Kafka is also the Prague film par excellence, making great use of the city’s Old Town and landmarks such as the Charles Bridge and Prague Castle, a building which dominates the story as well as many of the outdoor scenes. In fact I find myself watching it as much for the settings than anything else. Soderbergh enjoys cinematic pastiche and Kafka owes a great deal to The Third Man (which did for post-war Vienna what Kafka does for Prague) and—inevitably—Orson Welles’ Kafka adaptation, The Trial. Theresa Russell brings Vienna with her via Nicolas Roeg’s Bad Timing, Joel Grey was in Cabaret, of course, and Alec Guinness isn’t so far removed from his role as retired spy George Smiley in the BBC’s John le Carré films.
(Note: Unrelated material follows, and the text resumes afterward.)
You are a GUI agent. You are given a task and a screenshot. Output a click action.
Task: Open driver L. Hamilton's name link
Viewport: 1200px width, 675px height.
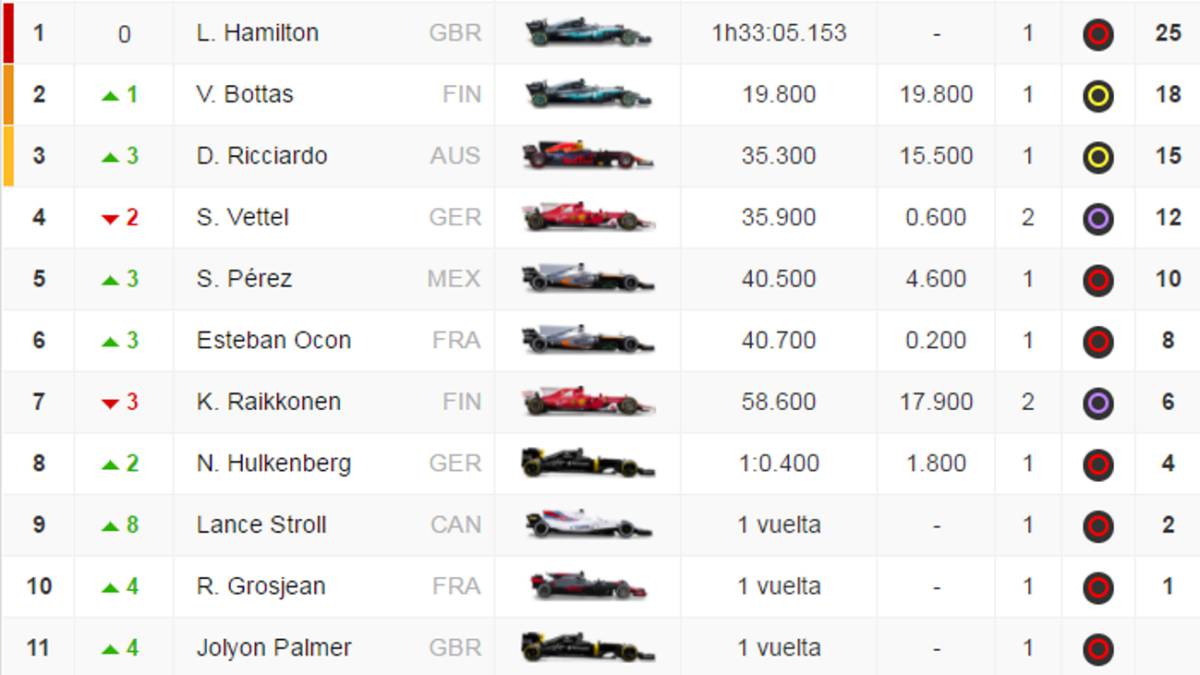[x=257, y=33]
And halfway through the film there’s a great surprise which I won’t spoil here.

Kafka is available on DVD finally, although if you’re in the US you’ll have to import it. Soderbergh has talked about reworking the film in a longer version which I’d like to see if he ever gets round to it. Not an easy film to find but it’s worthy of your attention.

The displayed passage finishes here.